● Work request
Return an exact copy of the entries, skipping any picture you find.

(Records from a collection)
# # # #

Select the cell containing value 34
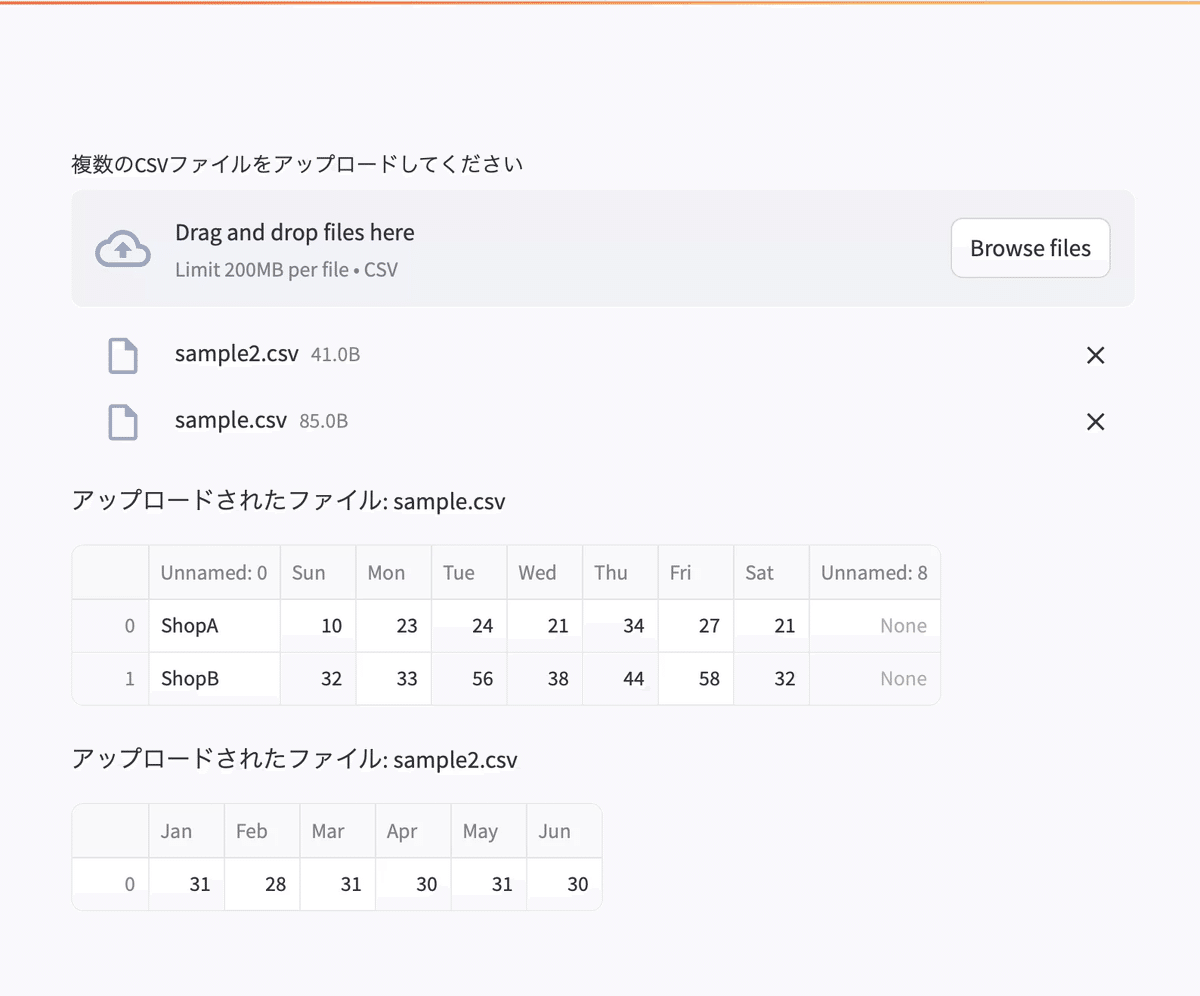The width and height of the screenshot is (1200, 996). coord(619,625)
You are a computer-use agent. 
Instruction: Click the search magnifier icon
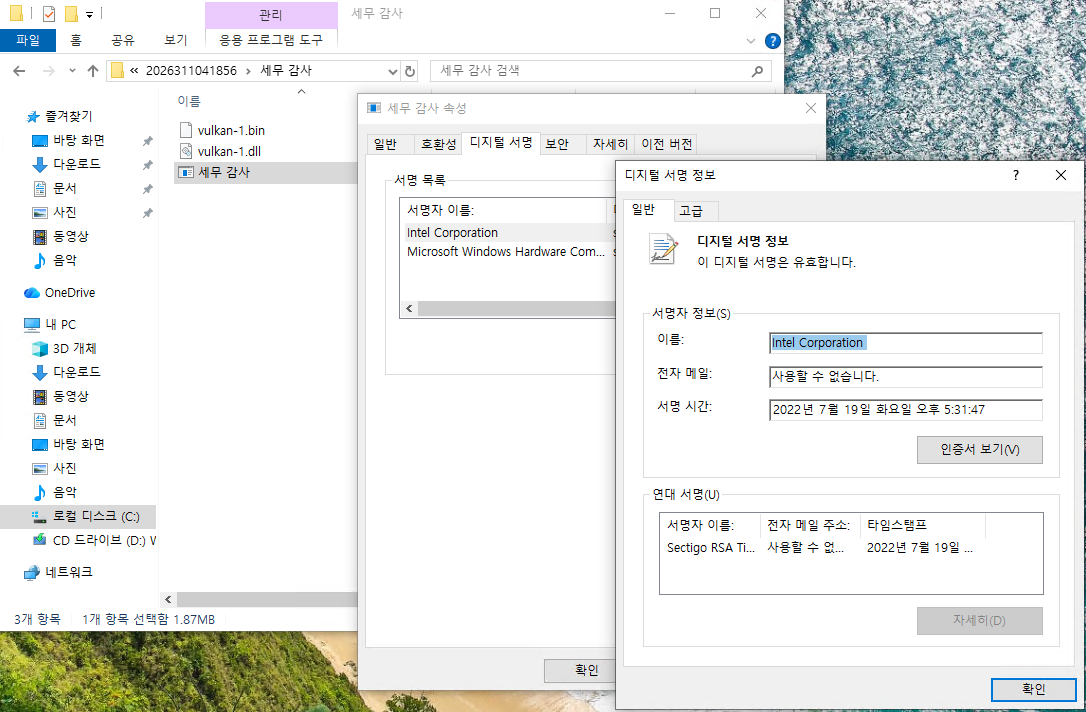click(757, 71)
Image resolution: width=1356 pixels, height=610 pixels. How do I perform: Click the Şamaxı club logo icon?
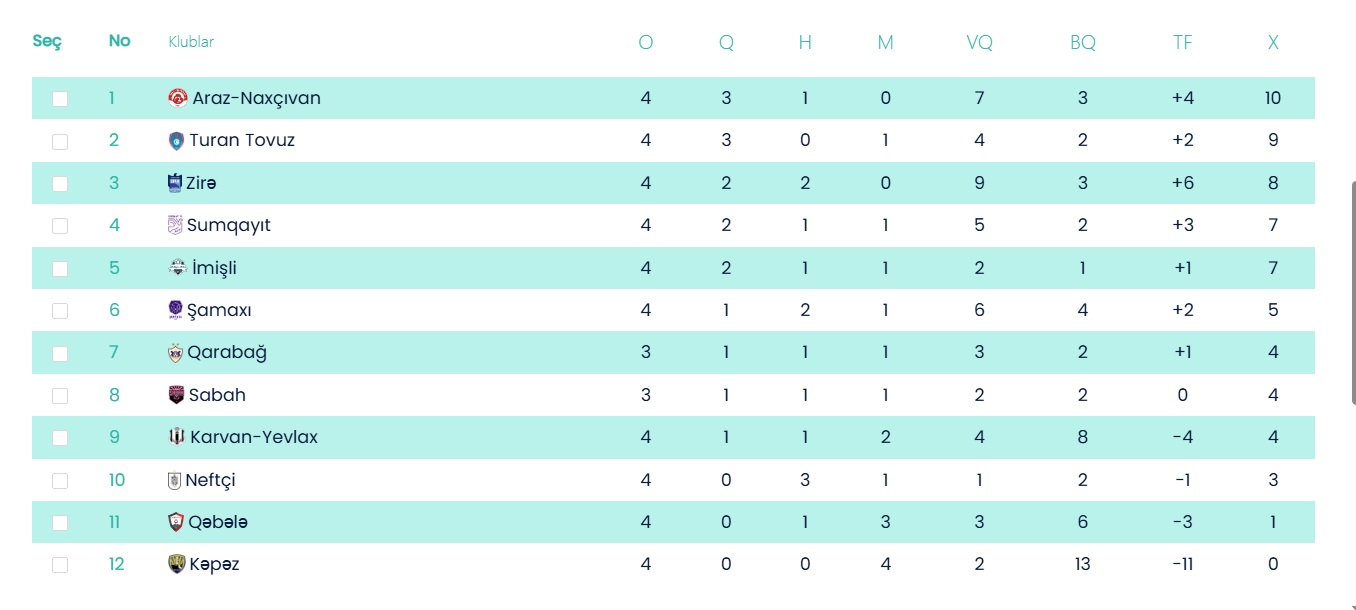point(176,310)
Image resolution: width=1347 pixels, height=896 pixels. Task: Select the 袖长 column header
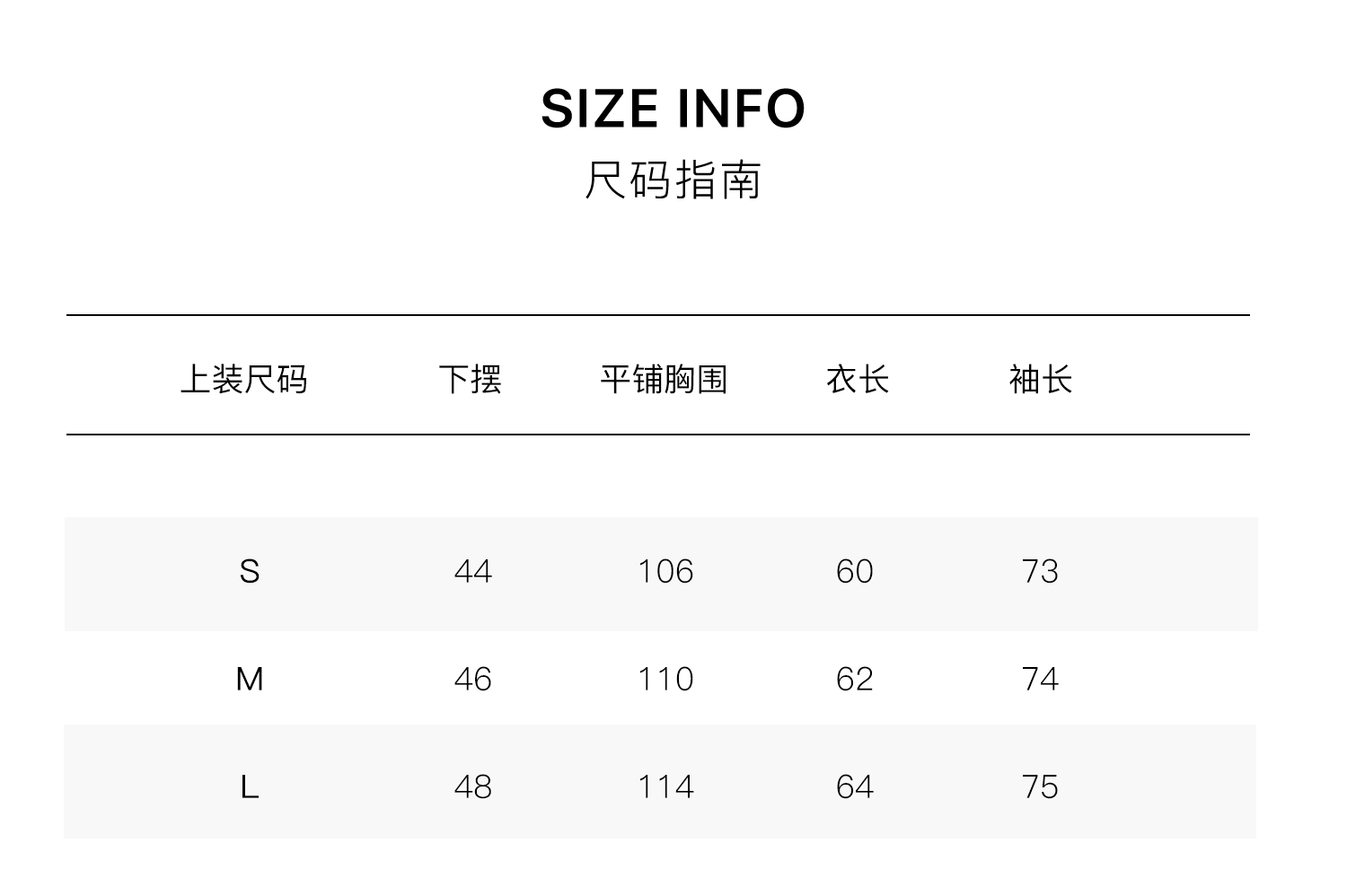tap(1040, 379)
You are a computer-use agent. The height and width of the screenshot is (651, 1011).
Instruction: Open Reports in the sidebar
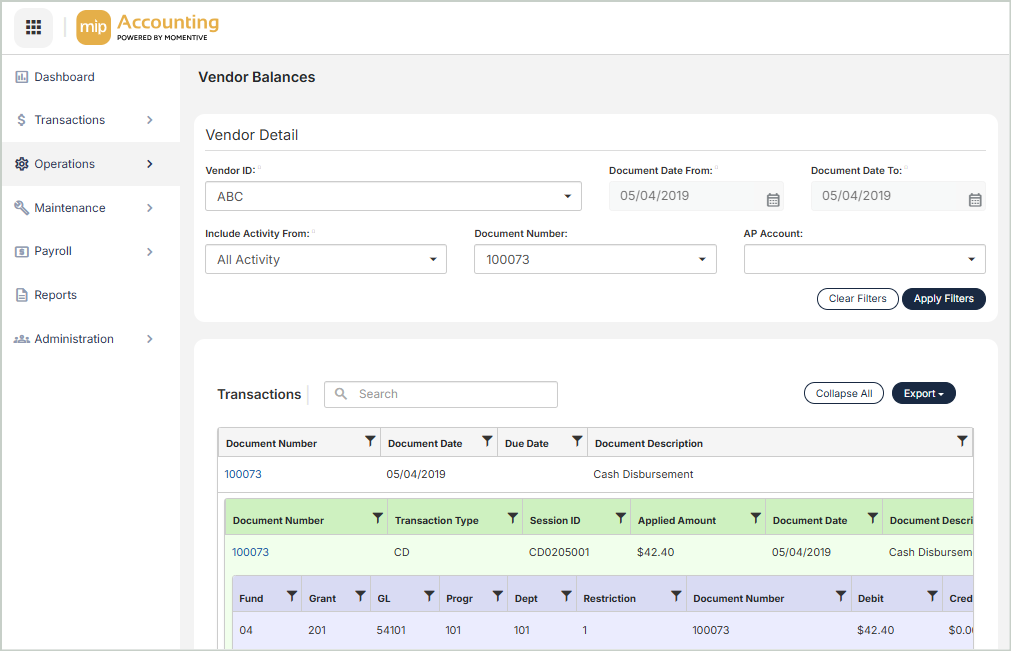coord(56,295)
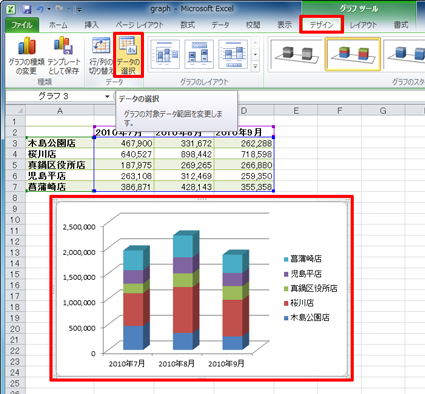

# # # #

● Exercise answer
Select the cell containing value 34
The width and height of the screenshot is (1200, 996). coord(619,625)
You are a computer-use agent. 
Instruction: Click the search magnifier icon
click(757, 71)
Image resolution: width=1356 pixels, height=610 pixels. How do I perform: Click the Şamaxı club logo icon?
point(176,310)
Image resolution: width=1347 pixels, height=896 pixels. Task: Select the 袖长 column header
tap(1040, 379)
You are a computer-use agent. The height and width of the screenshot is (651, 1011).
Instruction: Open Reports in the sidebar
coord(56,295)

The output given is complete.